Task instructions:
If a line in the listing includes the word "computer", copy it out.

START Available records

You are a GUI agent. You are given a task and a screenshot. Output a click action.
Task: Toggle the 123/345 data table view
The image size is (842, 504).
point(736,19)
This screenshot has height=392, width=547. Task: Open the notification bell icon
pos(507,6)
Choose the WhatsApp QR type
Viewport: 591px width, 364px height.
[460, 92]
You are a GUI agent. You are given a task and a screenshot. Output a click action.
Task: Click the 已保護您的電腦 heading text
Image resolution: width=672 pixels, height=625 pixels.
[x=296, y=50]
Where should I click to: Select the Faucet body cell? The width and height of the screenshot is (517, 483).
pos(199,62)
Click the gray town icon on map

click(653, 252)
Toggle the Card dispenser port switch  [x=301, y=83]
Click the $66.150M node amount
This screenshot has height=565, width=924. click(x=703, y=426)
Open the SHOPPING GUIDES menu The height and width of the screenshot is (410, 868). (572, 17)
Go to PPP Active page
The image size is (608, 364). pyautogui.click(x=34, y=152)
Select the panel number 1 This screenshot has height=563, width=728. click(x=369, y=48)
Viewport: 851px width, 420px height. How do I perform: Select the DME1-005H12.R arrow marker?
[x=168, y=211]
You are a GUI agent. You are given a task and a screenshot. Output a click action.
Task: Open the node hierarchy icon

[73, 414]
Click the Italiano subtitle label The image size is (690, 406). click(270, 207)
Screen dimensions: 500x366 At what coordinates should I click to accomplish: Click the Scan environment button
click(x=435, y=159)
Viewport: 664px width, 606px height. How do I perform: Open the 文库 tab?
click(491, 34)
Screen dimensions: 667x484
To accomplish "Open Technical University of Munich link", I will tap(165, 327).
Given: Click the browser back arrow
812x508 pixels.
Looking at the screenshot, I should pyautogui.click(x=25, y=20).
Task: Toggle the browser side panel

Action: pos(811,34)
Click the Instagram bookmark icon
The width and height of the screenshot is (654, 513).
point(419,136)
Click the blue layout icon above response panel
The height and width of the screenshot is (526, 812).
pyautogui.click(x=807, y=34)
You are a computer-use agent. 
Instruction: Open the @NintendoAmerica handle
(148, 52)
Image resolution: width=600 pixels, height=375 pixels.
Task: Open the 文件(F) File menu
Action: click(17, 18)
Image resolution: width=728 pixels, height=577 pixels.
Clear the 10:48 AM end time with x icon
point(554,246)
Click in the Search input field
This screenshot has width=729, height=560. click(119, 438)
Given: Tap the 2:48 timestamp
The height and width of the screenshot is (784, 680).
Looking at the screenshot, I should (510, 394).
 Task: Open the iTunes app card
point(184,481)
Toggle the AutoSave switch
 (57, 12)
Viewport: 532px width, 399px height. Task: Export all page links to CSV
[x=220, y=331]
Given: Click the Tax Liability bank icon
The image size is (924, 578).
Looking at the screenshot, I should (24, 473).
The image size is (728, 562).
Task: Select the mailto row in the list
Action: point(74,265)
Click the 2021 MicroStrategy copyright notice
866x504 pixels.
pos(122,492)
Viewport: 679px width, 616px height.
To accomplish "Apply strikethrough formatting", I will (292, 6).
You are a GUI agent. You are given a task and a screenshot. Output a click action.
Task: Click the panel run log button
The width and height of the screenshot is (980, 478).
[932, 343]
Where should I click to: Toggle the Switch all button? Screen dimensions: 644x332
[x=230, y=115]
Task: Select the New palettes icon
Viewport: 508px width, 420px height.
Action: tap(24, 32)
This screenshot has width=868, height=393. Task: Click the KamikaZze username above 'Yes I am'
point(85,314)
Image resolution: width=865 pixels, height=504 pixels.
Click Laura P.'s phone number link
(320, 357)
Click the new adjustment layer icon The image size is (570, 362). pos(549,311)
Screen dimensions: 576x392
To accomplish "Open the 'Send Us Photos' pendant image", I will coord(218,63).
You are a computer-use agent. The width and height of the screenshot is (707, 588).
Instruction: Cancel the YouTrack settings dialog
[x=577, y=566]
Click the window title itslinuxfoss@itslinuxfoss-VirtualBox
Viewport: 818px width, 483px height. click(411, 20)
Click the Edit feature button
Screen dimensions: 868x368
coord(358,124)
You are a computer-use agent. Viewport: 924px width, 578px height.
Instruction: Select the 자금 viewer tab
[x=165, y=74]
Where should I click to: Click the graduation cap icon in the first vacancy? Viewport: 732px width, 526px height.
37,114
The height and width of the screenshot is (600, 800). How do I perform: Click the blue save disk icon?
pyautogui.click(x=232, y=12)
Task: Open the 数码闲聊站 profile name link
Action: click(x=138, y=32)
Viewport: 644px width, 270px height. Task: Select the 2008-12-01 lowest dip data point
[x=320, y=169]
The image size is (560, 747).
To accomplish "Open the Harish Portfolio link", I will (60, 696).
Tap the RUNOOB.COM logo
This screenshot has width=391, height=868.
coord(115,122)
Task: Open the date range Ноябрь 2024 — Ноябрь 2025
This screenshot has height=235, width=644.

END Available records

Solution below:
You are a computer-use agent. 
You are a computer-use agent. The width and height of the screenshot is (707, 588).
You are a computer-use agent. Viewport: 924px width, 578px height.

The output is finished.